◆ **What is asked**
Show each line of the records below that contains the string "pyautogui".

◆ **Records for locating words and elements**
start

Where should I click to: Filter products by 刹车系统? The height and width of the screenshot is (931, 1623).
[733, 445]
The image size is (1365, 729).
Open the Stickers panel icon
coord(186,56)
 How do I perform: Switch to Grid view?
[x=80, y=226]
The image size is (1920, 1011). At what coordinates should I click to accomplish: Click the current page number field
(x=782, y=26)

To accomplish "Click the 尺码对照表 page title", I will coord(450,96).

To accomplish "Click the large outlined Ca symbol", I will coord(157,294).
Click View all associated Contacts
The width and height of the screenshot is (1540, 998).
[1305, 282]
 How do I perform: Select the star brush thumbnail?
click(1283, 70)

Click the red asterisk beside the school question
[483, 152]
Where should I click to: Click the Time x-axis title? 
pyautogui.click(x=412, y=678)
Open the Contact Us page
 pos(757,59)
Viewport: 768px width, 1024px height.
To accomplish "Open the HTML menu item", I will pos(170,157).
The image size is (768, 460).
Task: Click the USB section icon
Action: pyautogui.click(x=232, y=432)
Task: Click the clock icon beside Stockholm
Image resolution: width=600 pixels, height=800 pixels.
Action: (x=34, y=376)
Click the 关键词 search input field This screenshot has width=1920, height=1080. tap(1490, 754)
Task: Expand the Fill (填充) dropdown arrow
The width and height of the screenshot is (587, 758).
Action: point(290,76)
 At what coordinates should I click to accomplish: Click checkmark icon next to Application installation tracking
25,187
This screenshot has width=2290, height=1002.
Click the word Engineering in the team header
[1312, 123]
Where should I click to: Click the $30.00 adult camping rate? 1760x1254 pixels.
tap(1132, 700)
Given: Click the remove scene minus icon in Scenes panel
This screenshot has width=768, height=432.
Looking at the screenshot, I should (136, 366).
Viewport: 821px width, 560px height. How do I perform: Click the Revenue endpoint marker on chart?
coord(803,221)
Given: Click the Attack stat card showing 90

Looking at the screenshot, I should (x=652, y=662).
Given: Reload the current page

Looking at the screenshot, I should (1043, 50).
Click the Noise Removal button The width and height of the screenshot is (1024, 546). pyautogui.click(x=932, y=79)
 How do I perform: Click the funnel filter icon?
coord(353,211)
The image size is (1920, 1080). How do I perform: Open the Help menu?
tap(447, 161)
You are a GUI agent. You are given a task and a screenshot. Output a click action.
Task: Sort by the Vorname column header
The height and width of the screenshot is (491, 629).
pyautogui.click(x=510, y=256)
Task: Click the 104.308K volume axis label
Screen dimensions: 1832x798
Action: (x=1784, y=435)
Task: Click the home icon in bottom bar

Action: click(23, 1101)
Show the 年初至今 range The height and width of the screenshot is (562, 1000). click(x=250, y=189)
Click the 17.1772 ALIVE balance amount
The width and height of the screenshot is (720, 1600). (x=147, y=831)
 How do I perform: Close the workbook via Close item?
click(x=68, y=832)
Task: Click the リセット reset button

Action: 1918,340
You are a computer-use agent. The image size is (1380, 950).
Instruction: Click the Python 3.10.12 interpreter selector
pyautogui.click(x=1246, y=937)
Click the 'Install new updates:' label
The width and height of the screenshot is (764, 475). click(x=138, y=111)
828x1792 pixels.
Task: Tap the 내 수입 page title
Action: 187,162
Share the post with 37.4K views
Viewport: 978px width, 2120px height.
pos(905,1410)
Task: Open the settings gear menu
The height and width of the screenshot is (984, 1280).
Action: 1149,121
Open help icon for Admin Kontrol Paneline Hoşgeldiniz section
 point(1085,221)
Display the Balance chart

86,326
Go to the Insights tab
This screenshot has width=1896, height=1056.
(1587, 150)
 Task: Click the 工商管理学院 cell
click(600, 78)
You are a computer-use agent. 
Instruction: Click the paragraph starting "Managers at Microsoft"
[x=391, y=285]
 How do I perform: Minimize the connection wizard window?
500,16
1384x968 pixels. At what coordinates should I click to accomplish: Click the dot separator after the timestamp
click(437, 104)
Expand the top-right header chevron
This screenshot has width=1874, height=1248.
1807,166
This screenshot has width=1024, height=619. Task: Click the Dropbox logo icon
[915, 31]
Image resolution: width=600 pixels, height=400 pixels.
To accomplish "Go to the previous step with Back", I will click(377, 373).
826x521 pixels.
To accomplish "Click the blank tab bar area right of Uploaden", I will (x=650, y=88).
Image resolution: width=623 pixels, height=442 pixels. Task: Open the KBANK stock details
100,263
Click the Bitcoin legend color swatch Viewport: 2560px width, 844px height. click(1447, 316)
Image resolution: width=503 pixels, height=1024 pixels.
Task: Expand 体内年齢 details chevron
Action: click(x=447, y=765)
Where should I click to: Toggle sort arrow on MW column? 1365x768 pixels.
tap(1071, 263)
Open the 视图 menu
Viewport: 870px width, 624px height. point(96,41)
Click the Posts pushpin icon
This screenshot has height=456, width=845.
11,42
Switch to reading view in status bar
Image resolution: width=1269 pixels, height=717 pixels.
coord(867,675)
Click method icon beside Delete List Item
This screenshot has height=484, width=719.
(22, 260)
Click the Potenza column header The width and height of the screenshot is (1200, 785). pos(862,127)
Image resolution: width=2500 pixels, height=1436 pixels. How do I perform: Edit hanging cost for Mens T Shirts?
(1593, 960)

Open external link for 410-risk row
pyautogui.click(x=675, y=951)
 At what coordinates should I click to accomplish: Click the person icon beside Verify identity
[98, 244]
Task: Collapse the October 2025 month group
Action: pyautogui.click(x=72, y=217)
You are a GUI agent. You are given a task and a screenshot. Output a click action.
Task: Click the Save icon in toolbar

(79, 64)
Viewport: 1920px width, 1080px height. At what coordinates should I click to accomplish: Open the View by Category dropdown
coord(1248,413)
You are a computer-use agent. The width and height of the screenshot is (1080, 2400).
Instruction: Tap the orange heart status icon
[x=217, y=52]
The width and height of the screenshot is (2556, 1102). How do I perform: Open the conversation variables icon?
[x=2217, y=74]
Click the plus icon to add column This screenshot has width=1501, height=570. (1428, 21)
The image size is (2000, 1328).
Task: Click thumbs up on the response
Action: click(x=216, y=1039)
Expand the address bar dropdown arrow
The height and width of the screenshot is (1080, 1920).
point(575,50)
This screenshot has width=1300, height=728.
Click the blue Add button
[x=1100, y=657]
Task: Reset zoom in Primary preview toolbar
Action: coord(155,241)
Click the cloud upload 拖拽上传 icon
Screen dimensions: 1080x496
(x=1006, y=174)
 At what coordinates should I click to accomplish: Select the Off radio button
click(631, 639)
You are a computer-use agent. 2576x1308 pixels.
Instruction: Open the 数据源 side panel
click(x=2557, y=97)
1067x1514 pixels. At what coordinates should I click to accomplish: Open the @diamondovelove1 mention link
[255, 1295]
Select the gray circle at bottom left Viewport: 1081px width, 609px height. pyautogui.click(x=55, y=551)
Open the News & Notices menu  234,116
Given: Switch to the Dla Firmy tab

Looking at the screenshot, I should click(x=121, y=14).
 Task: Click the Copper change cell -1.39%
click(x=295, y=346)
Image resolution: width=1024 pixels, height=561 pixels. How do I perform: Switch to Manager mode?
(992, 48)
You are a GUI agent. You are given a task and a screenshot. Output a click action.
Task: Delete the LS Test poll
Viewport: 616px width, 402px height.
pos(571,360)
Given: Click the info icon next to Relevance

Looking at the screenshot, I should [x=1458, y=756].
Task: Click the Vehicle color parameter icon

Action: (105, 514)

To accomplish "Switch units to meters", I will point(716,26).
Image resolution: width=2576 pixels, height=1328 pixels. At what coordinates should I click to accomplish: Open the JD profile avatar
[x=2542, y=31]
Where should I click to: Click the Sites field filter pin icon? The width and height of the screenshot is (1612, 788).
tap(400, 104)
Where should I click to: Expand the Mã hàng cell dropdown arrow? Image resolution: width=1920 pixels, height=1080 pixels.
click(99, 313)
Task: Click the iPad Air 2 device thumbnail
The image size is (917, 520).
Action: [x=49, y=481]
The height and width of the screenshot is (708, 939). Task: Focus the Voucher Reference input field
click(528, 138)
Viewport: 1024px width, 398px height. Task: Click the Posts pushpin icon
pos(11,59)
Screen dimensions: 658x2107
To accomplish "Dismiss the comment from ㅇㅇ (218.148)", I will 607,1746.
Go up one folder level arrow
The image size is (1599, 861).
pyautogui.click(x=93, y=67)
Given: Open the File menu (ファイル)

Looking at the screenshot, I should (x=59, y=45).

end

◆ **Written answer**
pyautogui.click(x=412, y=678)
Action: pyautogui.click(x=232, y=432)
Click the Noise Removal button The width and height of the screenshot is (1024, 546). pyautogui.click(x=932, y=79)
pyautogui.click(x=510, y=256)
pyautogui.click(x=1246, y=937)
pyautogui.click(x=675, y=951)
Action: pyautogui.click(x=72, y=217)
Select the gray circle at bottom left Viewport: 1081px width, 609px height. pyautogui.click(x=55, y=551)
pyautogui.click(x=93, y=67)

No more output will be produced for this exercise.